Take the lines below beginning at the line that has "This screenshot has width=800, height=415." and stopping after the line that has "Given: Open the Users & Companies menu", and print them exactly as they are, with no other lines.
....
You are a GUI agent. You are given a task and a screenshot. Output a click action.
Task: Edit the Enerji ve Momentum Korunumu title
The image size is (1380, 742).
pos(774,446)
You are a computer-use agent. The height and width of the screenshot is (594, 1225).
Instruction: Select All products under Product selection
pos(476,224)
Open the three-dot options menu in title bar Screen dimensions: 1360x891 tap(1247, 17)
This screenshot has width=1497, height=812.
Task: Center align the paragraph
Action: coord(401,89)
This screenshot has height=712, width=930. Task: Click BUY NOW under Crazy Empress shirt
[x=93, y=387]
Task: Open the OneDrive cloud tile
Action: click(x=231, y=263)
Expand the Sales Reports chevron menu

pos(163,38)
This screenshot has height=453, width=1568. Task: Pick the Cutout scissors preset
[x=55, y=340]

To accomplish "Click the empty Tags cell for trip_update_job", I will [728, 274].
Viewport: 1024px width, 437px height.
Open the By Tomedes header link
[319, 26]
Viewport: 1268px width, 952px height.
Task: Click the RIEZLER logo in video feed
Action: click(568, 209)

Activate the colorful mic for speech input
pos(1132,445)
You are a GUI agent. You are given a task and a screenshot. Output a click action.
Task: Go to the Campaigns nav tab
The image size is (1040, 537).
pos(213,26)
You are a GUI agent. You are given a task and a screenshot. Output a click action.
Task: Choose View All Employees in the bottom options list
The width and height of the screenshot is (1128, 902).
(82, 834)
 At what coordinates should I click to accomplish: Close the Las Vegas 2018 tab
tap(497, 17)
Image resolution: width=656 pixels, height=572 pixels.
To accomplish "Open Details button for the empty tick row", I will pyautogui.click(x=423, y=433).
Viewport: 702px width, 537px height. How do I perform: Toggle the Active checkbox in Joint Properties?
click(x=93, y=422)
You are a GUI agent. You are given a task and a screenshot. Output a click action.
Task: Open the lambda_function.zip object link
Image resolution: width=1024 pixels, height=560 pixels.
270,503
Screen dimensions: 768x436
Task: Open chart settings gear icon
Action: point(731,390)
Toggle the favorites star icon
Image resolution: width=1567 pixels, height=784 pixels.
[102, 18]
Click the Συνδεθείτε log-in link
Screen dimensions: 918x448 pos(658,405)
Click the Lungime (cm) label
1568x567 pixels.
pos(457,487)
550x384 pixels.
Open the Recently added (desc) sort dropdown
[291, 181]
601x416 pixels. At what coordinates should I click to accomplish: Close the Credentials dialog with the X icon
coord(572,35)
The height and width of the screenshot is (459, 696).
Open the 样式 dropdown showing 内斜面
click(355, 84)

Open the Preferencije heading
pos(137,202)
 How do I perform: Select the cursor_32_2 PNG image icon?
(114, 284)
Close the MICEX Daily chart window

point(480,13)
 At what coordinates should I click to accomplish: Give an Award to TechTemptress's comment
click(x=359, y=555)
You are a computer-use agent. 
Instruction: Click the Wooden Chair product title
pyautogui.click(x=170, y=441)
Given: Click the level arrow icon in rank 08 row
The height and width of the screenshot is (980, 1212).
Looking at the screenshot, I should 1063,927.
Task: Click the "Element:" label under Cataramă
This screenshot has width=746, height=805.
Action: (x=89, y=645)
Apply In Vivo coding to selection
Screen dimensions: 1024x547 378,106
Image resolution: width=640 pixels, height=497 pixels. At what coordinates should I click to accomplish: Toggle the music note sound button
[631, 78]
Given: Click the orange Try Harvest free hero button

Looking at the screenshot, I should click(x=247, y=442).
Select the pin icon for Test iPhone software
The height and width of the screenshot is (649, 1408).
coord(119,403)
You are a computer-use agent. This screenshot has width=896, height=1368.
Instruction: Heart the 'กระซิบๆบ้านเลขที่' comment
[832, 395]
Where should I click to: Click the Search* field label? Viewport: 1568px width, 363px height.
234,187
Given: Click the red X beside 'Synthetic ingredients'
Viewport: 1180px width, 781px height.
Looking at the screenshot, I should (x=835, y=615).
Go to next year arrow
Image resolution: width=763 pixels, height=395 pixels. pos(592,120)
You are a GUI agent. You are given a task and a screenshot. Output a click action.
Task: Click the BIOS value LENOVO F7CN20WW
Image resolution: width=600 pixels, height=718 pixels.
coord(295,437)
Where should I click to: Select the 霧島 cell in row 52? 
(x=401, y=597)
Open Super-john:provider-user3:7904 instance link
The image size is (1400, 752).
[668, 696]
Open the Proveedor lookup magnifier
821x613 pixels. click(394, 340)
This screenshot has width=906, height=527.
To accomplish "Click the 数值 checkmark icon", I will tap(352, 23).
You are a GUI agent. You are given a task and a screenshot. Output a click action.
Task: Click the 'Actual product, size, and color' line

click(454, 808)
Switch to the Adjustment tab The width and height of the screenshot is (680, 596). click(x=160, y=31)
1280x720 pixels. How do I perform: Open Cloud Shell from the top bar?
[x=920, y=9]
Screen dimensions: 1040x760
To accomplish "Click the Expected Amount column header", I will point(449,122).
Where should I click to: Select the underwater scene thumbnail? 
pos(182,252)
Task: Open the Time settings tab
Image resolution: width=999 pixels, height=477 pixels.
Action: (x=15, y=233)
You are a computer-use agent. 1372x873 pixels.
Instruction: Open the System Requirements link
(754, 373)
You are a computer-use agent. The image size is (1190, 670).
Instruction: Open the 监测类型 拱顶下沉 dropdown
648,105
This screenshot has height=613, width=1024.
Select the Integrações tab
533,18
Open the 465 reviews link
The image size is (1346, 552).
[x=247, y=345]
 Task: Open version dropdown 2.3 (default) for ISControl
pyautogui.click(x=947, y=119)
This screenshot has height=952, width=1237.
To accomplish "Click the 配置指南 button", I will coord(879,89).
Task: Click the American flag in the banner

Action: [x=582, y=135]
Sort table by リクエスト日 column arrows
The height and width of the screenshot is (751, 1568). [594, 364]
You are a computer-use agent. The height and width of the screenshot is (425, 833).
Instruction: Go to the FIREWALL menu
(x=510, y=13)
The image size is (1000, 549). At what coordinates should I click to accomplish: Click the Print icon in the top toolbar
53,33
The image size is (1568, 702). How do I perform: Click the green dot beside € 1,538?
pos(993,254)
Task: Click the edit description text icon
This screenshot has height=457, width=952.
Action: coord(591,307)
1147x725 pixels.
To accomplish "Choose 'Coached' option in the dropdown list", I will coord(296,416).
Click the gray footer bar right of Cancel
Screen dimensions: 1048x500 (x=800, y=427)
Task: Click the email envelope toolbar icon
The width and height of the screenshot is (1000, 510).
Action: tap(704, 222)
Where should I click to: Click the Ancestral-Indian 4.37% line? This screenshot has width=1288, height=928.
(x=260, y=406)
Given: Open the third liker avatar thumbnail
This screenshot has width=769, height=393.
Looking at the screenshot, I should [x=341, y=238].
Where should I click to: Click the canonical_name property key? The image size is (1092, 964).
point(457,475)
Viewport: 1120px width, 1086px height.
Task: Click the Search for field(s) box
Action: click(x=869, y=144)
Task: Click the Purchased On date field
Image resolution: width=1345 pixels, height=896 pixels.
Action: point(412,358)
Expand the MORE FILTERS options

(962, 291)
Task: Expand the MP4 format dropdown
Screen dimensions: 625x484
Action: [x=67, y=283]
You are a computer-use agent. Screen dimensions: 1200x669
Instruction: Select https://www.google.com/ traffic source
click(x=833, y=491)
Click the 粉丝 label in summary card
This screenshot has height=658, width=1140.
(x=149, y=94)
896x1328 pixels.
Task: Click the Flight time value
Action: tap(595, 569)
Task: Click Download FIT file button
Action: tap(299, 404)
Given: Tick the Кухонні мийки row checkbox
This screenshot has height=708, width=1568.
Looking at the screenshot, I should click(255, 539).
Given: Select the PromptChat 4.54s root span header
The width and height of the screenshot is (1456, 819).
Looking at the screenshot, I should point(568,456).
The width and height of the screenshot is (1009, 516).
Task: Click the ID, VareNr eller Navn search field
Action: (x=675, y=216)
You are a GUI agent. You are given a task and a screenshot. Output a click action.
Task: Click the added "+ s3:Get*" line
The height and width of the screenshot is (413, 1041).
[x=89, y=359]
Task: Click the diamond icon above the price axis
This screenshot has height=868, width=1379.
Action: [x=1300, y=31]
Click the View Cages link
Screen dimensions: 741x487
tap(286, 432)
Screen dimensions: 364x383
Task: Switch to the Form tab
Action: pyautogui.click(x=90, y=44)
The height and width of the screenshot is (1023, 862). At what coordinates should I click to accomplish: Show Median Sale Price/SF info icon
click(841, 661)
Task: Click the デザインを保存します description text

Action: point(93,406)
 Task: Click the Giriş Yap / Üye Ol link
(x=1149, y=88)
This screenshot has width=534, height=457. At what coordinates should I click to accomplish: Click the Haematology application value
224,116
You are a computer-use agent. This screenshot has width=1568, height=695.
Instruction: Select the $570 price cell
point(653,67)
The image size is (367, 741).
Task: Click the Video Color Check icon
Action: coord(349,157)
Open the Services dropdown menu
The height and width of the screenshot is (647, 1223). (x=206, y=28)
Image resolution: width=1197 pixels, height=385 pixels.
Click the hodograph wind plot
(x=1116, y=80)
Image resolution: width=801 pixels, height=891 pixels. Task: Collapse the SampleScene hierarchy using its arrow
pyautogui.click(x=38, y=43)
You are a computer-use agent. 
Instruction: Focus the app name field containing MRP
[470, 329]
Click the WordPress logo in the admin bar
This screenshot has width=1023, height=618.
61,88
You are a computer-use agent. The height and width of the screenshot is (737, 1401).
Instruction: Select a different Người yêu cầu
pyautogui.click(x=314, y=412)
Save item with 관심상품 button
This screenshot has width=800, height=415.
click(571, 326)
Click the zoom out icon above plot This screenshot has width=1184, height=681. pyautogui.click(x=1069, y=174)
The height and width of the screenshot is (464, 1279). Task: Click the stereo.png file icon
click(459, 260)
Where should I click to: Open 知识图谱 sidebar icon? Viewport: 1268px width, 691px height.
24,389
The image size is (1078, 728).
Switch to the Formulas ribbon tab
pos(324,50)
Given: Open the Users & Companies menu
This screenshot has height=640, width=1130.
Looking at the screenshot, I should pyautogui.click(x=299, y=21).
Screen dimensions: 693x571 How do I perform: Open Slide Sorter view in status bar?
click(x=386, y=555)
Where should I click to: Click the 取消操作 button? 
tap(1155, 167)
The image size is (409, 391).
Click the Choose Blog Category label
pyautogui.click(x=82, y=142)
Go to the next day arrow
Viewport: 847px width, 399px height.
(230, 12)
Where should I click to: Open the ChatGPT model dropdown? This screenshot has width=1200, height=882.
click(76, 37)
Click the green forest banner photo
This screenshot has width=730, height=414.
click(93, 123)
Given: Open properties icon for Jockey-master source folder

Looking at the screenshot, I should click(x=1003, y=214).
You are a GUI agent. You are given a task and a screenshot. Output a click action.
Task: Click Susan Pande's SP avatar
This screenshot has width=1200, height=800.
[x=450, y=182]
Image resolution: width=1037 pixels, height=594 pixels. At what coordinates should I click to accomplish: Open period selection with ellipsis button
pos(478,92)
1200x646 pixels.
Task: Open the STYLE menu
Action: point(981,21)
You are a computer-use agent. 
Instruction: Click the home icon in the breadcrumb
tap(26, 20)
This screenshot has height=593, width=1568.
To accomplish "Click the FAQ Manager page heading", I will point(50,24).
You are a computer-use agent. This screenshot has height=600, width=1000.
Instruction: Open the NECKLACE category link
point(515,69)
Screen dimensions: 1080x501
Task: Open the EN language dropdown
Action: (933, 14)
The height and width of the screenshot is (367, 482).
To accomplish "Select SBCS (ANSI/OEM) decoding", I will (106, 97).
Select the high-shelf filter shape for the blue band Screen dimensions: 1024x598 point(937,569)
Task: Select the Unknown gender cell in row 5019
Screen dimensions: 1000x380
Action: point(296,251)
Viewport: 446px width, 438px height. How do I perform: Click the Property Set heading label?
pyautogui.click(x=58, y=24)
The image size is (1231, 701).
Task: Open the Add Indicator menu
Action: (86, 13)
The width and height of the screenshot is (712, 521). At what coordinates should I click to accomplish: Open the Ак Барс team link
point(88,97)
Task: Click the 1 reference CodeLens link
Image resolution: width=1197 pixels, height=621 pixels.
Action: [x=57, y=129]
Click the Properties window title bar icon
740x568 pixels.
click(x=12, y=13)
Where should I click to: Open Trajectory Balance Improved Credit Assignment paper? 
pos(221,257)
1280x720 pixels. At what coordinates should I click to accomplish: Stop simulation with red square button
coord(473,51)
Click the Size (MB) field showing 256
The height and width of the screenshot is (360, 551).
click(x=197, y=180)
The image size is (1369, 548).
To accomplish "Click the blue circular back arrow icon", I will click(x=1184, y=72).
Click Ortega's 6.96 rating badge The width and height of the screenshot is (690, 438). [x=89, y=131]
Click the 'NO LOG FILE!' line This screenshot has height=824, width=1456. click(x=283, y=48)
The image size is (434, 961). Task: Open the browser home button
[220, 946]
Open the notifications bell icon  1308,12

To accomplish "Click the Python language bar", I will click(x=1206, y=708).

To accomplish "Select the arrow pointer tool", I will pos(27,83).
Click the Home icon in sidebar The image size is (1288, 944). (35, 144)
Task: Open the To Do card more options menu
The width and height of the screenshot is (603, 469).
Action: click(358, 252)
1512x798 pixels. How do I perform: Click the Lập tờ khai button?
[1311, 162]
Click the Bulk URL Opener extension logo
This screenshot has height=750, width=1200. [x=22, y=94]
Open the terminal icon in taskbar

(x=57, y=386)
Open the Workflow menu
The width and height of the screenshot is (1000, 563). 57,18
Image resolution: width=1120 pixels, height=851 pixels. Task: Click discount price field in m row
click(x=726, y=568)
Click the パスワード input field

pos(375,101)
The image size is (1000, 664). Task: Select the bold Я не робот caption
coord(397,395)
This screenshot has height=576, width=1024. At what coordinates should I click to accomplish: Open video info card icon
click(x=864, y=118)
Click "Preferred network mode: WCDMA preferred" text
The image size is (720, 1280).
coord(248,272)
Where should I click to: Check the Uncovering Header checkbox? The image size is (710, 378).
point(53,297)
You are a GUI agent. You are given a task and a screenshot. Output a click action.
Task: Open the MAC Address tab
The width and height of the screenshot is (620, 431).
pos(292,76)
....
__Your solution__.
This screenshot has width=800, height=415.
click(571, 326)
Click the zoom out icon above plot This screenshot has width=1184, height=681. pyautogui.click(x=1069, y=174)
The height and width of the screenshot is (464, 1279). Task: Click the stereo.png file icon
click(459, 260)
Where should I click to: Open 知识图谱 sidebar icon? Viewport: 1268px width, 691px height.
24,389
The image size is (1078, 728).
Switch to the Formulas ribbon tab
pos(324,50)
Given: Open the Users & Companies menu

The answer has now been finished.